$z = \sum_{i = 1}^n x_i \otimes y_i$ Let $U$ and $V$ be $K$-vector spaces, with $\{u_i\}_{i \in I}$ base of $U$ and $\{v_j\}_{j \in J}$ base of $V$. If $z \in U \otimes V$, prove there exists $y_i \in V$ unique such that $z = \sum_{i \in I} u_i \otimes y_i$.
The same can be proved for $x_j \in J$ unique such that $z = \sum_{j \in J} x_j \otimes v_j$.
Lastly, prove there exists $x_1, \dots, x_n \in U$ and $y_i, \dots, y_n \in V$, linearly independent such that $z = \sum_{i = 1}^n x_i \otimes y_i$.
I guess the first and second are easy. I did
$$z = (\sum_{i \in I} a_iu_i) \otimes v = \sum_{i \in I} u_i \otimes a_iv$$
Then $y_i = a_iv$.
The same for the second question. I don’t know if this is correct.

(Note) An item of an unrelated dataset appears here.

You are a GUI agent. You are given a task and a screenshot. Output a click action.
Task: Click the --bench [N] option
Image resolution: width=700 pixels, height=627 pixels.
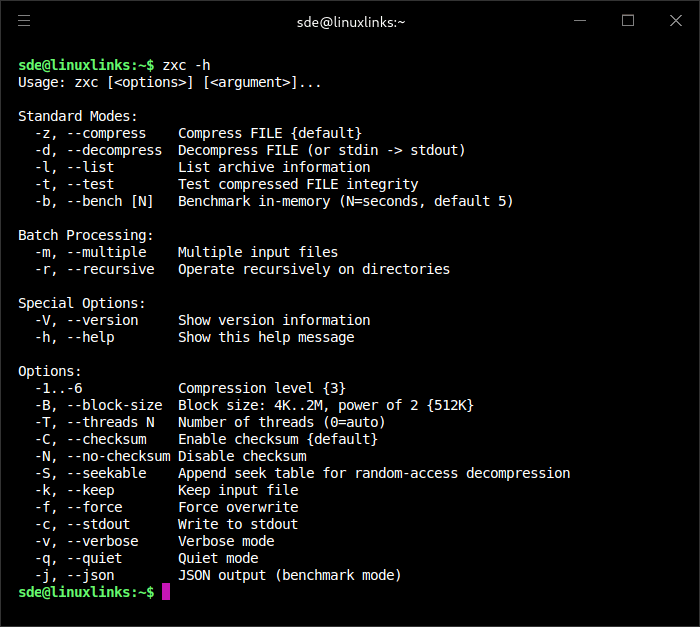point(110,201)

The last I don’t know how to prove.
 A: Your proof for the first (and second) question essentially establishes existence (see my comment below), but not uniqueness. You need to establish that if we have
$$
\sum_{i} u_i \otimes y_i = \sum_{i} u_i \otimes y_i',
$$
then we have $y_i = y_i'$ for all $i \in I$. Equivalently, we are given that $\sum_{i}u_i \otimes (y_i - y_i') = 0$, and we want to deduce that $y_i - y_i' = 0$ for all $i \in I$.

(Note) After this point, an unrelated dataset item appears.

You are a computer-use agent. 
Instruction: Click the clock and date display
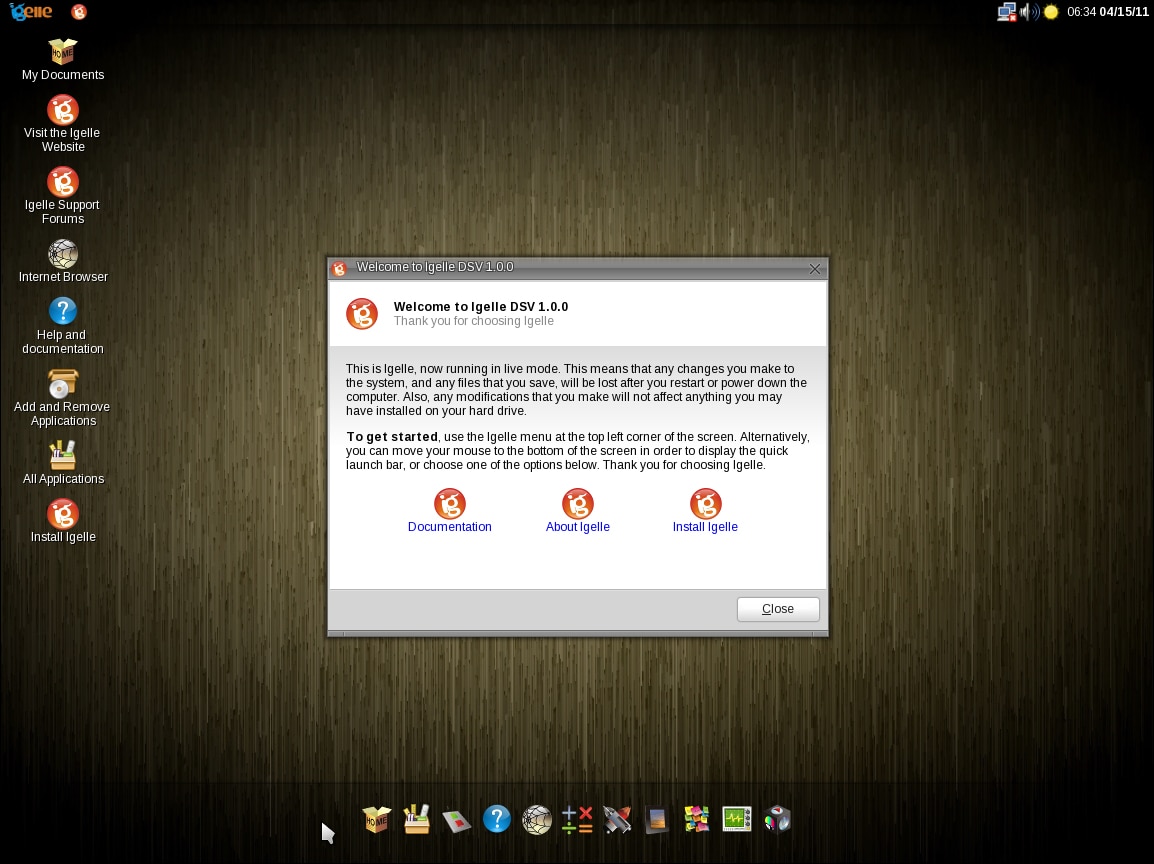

As in my answer on your previous, I would recommend that you show that if $y_i - y_i' \neq 0$ for some $i$, then $\sum_{i}u_i \otimes (y_i - y_i') \neq 0$. Do this by constructing a suitable linear map and appealing to the universal definition of the tensor product

I find the last question to be very tricky. Things are a bit easier if we are given that either $U$ or $V$ is finite dimensional, but even this case is a bit tricky.
The easiest method I can think of is to exploit the canonical identification of $U \otimes V$ with $\operatorname{Hom}(U^*,V)$ (where $U^*$ denotes the dual of $U$).  Because $z \in U \otimes V$, we can write $z = \sum_{i \in I} p_i \otimes q_i$ for some $p_i,q_i$ and finite indexing set $I$. Let $U_0 \subset U$ denote the (finite dimensional!) subspace of $U$ spanned by $\{p_i : i \in I\}$. Let $\Phi: \operatorname{Hom}(U_0^*,V) \to U_0 \otimes V$ denote the canonical isomorphism defined such that
$$
\Phi(vf(\cdot)) = f \otimes v.
$$
Let $\phi = \Phi^{-1}(z)$. Note that the (finite rank) map $\phi:U_0^* \to V$ can be decomposed into a "rank-factorization" $\phi = \phi_2 \circ \phi_1$ where $r$ is the rank of $\phi$, $\phi_1:U_0^* \to \Bbb F^r$, and $\phi_2:\Bbb F^r \to W$.  If $u_j \in U,v_j \in V$ are defined such that
$$
\phi_1(f) = (f(x_1),\dots,f(x_r)), \quad \phi_2(c_1,\dots,c_r) = c_1 y_1 + \cdots + c_r y_r,
$$
then it follows that
$$
\phi(f) = \sum_{j=1}^r f(x_j) y_j, \quad
\Phi(\phi) = \sum_{j=1}^r x_j \otimes y_j.
$$